WHAT IS BEING ASKED:
Pull every line holding the string "will" from the records below.

SUPPLIED ENTRIES:
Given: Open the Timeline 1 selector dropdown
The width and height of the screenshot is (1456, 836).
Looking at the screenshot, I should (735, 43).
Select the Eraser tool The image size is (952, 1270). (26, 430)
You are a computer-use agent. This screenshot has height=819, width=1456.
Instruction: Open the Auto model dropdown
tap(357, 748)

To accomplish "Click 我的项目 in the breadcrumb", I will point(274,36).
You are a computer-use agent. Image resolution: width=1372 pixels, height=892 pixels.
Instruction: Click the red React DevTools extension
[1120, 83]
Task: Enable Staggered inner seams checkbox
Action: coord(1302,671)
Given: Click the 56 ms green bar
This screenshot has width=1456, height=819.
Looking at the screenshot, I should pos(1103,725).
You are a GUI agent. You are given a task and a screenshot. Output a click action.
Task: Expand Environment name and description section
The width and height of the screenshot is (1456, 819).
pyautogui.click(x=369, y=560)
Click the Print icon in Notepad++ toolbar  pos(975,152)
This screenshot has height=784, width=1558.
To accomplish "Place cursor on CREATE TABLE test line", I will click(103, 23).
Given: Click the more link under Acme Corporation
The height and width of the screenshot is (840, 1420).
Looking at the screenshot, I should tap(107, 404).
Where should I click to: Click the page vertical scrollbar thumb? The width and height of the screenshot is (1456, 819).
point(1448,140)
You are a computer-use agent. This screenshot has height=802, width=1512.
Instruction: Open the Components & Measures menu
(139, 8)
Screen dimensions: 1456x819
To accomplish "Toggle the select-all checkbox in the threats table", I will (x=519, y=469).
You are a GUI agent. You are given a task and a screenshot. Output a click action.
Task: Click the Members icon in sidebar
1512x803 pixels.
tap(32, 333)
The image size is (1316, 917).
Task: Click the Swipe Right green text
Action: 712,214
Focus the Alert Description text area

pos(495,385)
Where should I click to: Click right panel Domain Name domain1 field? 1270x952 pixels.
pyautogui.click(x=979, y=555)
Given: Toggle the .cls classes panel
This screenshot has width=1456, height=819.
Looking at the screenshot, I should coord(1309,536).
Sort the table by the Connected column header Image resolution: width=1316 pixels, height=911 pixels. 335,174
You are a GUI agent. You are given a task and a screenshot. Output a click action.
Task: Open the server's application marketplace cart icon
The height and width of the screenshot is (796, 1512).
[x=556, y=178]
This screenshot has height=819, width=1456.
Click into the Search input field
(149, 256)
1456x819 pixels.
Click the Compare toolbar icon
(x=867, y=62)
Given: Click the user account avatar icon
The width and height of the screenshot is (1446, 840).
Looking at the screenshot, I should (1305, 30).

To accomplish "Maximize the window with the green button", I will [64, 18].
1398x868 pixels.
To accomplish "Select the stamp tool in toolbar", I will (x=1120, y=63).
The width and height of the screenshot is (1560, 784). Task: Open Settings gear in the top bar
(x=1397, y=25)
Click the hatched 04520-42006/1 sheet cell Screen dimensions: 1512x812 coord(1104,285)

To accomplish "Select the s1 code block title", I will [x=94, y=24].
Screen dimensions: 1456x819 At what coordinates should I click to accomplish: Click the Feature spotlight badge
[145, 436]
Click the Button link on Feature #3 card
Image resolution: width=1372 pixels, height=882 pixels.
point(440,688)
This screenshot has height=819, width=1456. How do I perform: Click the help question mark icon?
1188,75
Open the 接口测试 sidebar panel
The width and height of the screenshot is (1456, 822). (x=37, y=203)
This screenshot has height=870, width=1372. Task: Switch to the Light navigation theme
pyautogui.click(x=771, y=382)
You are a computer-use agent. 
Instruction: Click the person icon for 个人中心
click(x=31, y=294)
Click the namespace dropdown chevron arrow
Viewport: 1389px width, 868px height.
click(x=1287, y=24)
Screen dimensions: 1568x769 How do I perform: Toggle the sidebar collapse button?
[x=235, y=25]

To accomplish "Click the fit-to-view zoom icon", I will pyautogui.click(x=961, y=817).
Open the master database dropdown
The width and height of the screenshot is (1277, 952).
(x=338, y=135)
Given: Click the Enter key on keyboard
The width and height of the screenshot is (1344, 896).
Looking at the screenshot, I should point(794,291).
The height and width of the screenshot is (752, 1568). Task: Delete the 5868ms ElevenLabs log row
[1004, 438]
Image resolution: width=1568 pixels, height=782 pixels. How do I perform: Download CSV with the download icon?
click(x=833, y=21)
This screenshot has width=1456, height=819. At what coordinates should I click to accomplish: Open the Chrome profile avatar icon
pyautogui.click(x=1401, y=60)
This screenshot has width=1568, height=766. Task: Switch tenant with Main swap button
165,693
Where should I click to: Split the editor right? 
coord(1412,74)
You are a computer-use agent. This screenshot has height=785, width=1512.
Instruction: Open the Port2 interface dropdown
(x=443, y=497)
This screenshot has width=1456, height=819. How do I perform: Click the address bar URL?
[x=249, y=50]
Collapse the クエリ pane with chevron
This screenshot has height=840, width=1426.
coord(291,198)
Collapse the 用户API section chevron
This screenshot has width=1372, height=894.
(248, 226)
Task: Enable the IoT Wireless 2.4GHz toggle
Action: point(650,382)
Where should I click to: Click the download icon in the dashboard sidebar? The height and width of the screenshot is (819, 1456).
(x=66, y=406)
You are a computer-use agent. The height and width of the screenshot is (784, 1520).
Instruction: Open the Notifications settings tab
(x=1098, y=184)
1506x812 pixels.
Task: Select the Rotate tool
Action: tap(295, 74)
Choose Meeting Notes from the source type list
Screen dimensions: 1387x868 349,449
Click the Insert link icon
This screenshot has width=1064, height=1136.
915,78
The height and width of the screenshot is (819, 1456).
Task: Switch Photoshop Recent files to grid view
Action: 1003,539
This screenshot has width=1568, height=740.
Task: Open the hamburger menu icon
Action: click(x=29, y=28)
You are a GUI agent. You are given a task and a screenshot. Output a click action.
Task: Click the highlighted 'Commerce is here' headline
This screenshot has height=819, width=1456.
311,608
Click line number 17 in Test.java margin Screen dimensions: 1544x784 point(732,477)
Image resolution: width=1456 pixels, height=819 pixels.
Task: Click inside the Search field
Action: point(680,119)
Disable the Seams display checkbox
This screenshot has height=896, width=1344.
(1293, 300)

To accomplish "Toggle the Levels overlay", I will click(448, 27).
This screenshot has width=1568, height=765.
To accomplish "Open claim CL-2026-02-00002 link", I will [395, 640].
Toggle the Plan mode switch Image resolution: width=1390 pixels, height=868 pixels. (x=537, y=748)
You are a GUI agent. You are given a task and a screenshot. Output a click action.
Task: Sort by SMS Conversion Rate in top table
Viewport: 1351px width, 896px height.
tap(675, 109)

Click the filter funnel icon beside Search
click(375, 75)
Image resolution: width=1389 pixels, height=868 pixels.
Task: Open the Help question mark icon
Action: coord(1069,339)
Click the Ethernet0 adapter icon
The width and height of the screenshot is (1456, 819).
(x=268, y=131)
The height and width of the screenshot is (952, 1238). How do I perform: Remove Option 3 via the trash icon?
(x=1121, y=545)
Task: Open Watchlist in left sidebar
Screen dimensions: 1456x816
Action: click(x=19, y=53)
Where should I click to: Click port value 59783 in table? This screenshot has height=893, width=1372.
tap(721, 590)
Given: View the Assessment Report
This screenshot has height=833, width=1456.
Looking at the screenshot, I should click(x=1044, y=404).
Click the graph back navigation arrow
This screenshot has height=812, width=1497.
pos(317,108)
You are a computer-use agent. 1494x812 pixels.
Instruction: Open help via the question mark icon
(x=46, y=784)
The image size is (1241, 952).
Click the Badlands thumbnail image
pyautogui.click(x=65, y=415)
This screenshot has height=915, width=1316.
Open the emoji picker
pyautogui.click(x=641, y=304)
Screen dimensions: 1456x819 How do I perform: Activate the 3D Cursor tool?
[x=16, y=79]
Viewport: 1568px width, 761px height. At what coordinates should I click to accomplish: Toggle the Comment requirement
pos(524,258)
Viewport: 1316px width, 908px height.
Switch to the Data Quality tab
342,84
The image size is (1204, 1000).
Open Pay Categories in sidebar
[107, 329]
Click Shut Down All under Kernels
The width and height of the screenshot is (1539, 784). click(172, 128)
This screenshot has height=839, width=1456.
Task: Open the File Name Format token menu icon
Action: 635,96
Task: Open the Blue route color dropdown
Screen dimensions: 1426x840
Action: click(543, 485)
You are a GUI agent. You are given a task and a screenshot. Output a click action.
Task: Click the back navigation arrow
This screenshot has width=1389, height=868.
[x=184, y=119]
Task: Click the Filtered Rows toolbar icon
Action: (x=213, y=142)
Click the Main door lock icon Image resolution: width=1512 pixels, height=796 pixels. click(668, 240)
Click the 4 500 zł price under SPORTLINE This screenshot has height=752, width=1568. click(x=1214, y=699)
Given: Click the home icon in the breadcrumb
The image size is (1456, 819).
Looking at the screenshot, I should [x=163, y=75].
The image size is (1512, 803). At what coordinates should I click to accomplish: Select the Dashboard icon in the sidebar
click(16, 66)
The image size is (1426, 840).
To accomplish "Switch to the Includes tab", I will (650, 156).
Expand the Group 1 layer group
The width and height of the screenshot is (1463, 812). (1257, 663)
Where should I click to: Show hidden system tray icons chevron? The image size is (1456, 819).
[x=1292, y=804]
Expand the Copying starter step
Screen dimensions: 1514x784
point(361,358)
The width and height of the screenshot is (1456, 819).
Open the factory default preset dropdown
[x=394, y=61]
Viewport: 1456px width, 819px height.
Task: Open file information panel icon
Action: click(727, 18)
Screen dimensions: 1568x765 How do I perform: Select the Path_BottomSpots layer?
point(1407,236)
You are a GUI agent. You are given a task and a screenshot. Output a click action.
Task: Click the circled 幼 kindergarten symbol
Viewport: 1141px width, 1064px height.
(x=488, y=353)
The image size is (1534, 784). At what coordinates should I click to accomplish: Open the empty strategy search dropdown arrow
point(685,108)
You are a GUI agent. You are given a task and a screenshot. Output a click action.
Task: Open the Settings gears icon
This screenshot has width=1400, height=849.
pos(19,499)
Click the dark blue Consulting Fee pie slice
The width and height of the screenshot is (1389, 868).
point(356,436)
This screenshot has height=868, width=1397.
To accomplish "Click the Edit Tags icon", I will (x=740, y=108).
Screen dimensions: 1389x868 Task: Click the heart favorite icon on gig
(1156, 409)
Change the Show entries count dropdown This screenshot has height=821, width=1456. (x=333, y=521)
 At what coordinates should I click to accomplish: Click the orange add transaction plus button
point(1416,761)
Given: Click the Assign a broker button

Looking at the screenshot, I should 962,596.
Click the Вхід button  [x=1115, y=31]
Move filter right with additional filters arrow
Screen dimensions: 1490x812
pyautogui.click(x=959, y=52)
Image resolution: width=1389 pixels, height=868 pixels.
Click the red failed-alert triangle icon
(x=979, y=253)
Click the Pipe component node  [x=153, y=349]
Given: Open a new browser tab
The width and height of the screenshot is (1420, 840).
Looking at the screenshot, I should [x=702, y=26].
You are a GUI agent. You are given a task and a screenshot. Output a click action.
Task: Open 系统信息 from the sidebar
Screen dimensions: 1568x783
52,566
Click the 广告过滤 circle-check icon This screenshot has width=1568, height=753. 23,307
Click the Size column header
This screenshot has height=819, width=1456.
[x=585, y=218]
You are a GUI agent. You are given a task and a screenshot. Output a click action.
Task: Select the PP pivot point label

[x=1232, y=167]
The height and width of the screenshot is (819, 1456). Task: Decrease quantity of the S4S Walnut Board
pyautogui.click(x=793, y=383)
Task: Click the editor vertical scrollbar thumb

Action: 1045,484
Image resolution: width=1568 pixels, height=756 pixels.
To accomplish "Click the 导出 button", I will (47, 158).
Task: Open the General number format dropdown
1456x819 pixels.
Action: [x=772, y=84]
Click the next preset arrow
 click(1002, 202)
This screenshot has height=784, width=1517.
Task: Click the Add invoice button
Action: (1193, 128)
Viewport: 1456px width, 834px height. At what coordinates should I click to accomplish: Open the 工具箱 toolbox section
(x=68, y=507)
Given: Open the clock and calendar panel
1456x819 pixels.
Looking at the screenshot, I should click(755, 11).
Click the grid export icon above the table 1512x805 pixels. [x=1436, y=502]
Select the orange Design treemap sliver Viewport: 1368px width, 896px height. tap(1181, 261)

TASK RESULT:
To accomplish "Click 我的项目 in the breadcrumb", I will point(274,36).
To accomplish "Place cursor on CREATE TABLE test line", I will click(103, 23).
To accomplish "Toggle the select-all checkbox in the threats table", I will (x=519, y=469).
To accomplish "Maximize the window with the green button", I will [64, 18].
To accomplish "Select the stamp tool in toolbar", I will (x=1120, y=63).
To accomplish "Select the s1 code block title", I will [x=94, y=24].
To accomplish "Click the fit-to-view zoom icon", I will pyautogui.click(x=961, y=817).
To accomplish "Toggle the Levels overlay", I will click(448, 27).
To accomplish "Open claim CL-2026-02-00002 link", I will [395, 640].
To accomplish "Switch to the Includes tab", I will (650, 156).
To accomplish "Click the Edit Tags icon", I will (x=740, y=108).
To accomplish "Click the 导出 button", I will (47, 158).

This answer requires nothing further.